** Source information follows **

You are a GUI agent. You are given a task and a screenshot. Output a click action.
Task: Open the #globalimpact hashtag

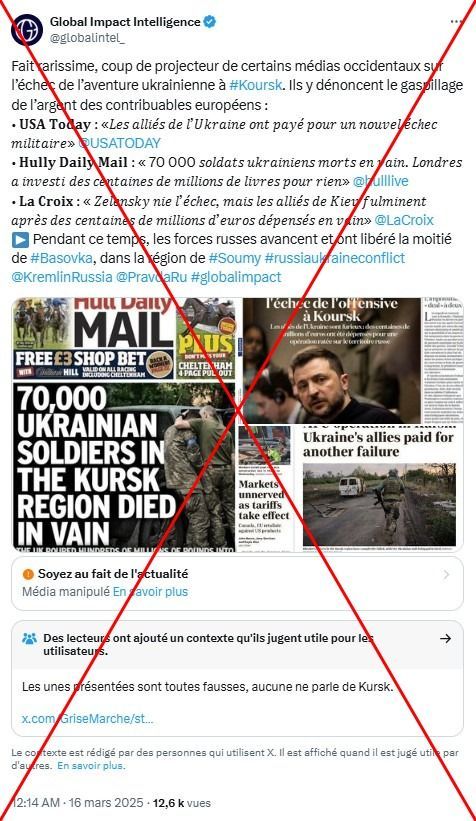(236, 277)
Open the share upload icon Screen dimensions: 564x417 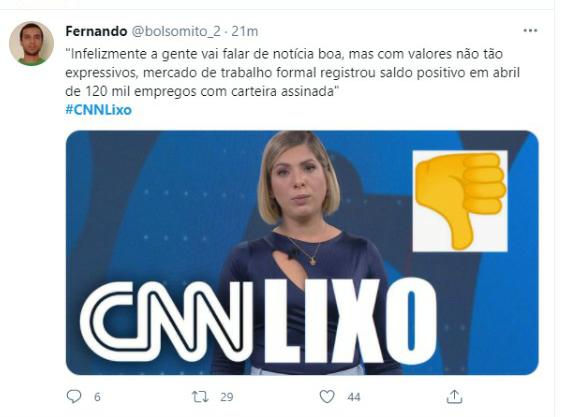click(454, 396)
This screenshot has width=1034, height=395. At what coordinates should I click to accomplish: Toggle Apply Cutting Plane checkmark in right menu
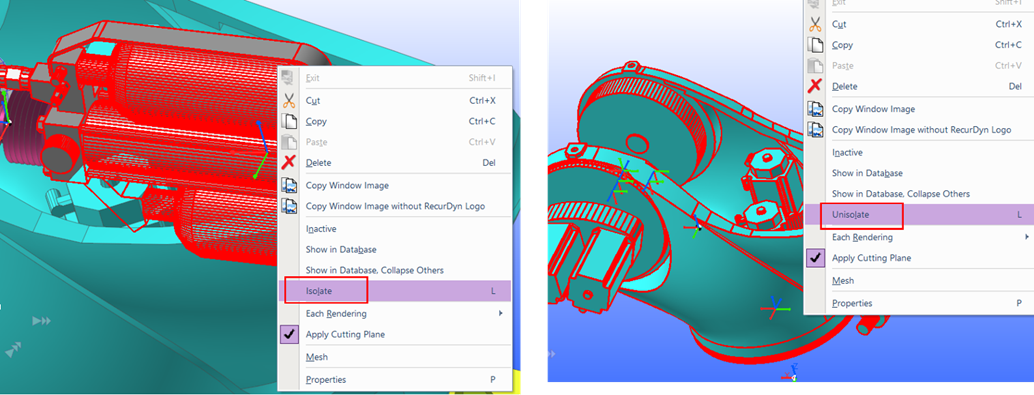click(816, 258)

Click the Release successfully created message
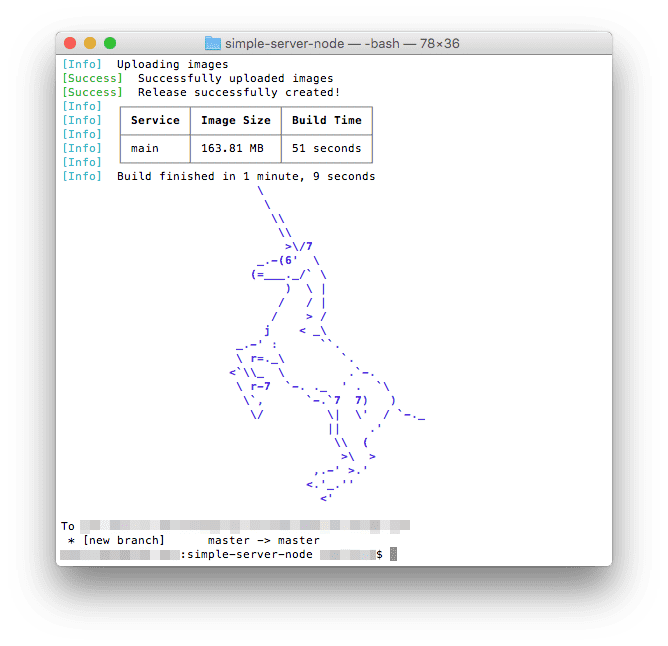pos(238,92)
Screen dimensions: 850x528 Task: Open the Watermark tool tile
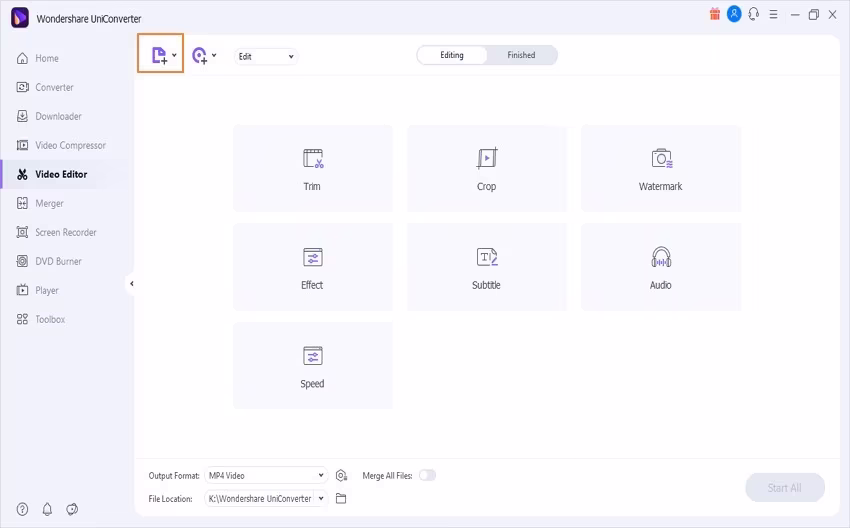tap(661, 168)
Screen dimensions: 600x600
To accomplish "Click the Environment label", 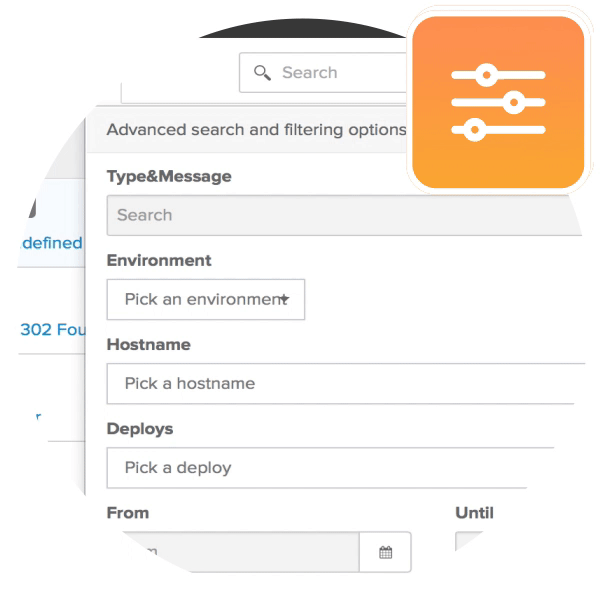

** End of Source information **

> **Work instruction**:
Print, exactly and only, the lines running from the line with "Screen dimensions: 600x600" through the last line of the data, including both. Skip any picture.

> **Solution to this problem**:
Screen dimensions: 600x600
To accomplish "Click the Environment label", 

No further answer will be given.